___ 材料摘录

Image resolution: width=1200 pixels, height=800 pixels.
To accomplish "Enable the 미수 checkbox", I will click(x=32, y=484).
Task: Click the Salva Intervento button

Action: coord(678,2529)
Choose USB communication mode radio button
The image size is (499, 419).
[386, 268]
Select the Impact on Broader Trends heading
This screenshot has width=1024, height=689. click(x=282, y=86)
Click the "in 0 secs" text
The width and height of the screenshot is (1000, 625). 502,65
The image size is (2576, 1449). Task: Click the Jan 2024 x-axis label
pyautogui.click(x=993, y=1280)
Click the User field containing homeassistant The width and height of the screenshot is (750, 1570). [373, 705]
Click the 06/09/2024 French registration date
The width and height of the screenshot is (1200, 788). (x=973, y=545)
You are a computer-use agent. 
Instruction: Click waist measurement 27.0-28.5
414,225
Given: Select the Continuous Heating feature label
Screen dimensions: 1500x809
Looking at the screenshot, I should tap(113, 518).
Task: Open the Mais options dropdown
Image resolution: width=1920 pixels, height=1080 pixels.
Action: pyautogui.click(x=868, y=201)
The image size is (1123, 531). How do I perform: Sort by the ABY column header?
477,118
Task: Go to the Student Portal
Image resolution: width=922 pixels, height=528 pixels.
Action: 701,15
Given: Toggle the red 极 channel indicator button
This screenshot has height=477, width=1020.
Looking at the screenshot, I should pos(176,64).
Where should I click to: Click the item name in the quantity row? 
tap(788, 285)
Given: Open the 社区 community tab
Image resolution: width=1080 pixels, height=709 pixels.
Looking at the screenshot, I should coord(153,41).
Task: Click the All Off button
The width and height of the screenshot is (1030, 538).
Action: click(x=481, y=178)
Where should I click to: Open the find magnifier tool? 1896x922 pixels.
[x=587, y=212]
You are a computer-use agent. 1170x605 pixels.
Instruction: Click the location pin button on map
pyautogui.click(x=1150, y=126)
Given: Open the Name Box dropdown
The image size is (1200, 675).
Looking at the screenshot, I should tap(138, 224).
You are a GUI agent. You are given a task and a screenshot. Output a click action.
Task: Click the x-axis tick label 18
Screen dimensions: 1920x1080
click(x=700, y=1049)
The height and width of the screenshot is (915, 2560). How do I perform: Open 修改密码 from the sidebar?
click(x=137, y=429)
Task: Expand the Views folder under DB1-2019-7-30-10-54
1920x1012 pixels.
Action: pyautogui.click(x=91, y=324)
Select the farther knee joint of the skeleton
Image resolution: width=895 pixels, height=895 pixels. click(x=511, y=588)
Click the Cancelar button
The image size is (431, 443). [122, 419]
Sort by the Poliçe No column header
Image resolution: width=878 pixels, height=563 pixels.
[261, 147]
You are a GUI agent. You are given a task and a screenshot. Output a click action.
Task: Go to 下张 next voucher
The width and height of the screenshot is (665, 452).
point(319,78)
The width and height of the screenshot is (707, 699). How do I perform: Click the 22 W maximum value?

______

• _任务要求_
把材料中以包含“Where should I click to: Open”的那一行开头、以包含“Action: pyautogui.click(x=91, y=324)”的那一行结尾的部分（首尾两行都算在内）写成 Markdown 表格，两列分别叫“序号”和“内容”，每行放一行文字，空行不要。

• _练习结果_
| 序号 | 内容 |
|---|---|
| 1 | Where should I click to: Open the find magnifier tool? 1896x922 pixels. |
| 2 | [x=587, y=212] |
| 3 | You are a computer-use agent. 1170x605 pixels. |
| 4 | Instruction: Click the location pin button on map |
| 5 | pyautogui.click(x=1150, y=126) |
| 6 | Given: Open the Name Box dropdown |
| 7 | The image size is (1200, 675). |
| 8 | Looking at the screenshot, I should tap(138, 224). |
| 9 | You are a GUI agent. You are given a task and a screenshot. Output a click action. |
| 10 | Task: Click the x-axis tick label 18 |
| 11 | Screen dimensions: 1920x1080 |
| 12 | click(x=700, y=1049) |
| 13 | The height and width of the screenshot is (915, 2560). How do I perform: Open 修改密码 from the sidebar? |
| 14 | click(x=137, y=429) |
| 15 | Task: Expand the Views folder under DB1-2019-7-30-10-54 |
| 16 | 1920x1012 pixels. |
| 17 | Action: pyautogui.click(x=91, y=324) |